Background information
- Born: Luther Lincoln Henderson Jr. March 14, 1919 Kansas City, Missouri, U.S.
- Died: July 29, 2003 (aged 84) New York City
- Genres: Jazz; orchestral jazz; big band;
- Occupations: Composer; arranger; orchestrator;
- Instrument: Piano
- Years active: 1942–2000

= Luther Henderson =

American arranger and composer (1919–2003)

Luther Henderson (March 14, 1919 – July 29, 2003) was an American arranger, composer, orchestrator, and pianist best known for his contributions to Broadway musicals.

==Early life and career==
Born in Kansas City, Missouri, Henderson relocated to the Sugar Hill section of Harlem at the age of four. Following a short stint studying mathematics at the City College of New York, he enrolled at the Juilliard School of Music, where he received a Bachelor of Science degree in 1942.

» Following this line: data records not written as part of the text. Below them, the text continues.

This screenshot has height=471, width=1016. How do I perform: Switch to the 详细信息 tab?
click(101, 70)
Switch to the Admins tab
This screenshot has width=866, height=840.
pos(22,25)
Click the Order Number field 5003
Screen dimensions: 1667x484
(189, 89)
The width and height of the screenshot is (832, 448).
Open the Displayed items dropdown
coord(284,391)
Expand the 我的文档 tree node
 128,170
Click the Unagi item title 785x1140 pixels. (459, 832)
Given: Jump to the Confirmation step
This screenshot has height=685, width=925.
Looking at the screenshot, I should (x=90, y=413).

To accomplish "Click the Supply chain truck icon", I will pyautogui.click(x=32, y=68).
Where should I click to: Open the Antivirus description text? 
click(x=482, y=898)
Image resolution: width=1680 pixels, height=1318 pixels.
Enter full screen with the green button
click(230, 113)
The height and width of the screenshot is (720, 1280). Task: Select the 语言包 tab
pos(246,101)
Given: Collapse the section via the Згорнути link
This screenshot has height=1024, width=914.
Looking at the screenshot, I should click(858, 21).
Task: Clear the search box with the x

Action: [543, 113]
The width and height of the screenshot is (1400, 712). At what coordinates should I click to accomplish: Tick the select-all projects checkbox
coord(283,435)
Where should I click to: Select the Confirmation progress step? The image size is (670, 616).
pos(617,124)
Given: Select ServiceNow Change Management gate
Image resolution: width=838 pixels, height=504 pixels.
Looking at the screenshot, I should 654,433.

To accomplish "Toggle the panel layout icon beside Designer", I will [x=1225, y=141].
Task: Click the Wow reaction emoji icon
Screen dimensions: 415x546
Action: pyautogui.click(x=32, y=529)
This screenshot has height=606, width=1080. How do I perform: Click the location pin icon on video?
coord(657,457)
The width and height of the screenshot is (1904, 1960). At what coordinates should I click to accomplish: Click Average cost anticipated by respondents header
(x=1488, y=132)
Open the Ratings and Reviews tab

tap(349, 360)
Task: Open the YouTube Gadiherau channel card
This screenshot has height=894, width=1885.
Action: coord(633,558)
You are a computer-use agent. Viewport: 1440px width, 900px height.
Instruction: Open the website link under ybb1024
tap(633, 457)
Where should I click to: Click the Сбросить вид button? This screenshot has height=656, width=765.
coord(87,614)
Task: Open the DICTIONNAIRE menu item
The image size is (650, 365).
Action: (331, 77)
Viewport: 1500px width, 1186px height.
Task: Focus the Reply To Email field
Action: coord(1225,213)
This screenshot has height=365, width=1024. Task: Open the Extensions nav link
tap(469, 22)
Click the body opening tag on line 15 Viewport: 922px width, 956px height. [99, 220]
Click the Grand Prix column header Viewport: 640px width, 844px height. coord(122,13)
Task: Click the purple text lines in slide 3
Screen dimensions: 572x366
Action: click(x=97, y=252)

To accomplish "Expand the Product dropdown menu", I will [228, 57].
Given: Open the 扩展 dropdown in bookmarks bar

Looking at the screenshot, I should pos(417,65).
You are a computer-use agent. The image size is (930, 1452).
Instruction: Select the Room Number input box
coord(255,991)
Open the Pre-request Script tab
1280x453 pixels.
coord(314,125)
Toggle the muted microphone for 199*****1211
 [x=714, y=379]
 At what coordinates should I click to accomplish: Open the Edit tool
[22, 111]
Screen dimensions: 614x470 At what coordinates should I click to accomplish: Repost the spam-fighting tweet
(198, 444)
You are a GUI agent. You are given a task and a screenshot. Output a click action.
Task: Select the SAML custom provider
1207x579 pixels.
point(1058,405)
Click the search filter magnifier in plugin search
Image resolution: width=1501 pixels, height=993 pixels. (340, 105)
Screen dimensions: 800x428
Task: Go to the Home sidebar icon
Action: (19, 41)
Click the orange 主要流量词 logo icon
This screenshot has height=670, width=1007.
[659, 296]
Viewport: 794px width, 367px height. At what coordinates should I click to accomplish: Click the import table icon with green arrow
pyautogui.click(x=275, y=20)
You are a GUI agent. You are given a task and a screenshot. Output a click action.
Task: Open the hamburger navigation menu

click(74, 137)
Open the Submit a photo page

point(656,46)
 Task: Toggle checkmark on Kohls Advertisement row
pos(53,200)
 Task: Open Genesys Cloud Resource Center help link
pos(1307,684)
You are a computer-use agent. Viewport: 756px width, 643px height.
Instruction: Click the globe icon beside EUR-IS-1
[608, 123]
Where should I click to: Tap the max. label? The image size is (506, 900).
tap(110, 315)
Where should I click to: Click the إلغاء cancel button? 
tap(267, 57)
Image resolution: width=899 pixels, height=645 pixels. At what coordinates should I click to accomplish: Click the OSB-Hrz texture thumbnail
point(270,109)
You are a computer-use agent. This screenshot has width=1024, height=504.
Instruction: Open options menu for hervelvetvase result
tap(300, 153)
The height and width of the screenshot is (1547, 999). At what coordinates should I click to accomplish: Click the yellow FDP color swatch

Drafted into the Navy during World War II, Henderson became an arranger for the Navy band stationed at the Naval Station Great Lakes, prior to becoming the staff orchestrator for The U. S. Navy School of Music in Washington, D.C., from 1944 to 1946.

Following the war, Henderson began a long professional association with a number of musical notables of the era, including Duke Ellington, Lena Horne, Jule Styne, and Richard Rodgers. Notably, Henderson maintained a lengthy pre-professional relationship with Ellington, having been neighbors with the Ellington family as a child and schoolmate with his son, Mercer. Henderson went on to serve as classical orchestrator for Ellington's symphonic works, receiving the nickname of being Ellington's "classical arm."

==Broadway==
Henderson's first foray into Broadway theatre was Ellington's Beggar's Holiday, serving as co-orchestrator alongside Billy Strayhorn. He went on to serve as orchestrator, arranger, and musical director on more than fifty Broadway musicals, including Lena Horne: The Lady and Her Music, That's Entertainment, Flower Drum Song, Funny Girl, No, No Nanette, Purlie, Ain't Misbehavin' and Jelly's Last Jam. Henderson also did the music along with Buster Davis for the 1975 Broadway musical Doctor Jazz.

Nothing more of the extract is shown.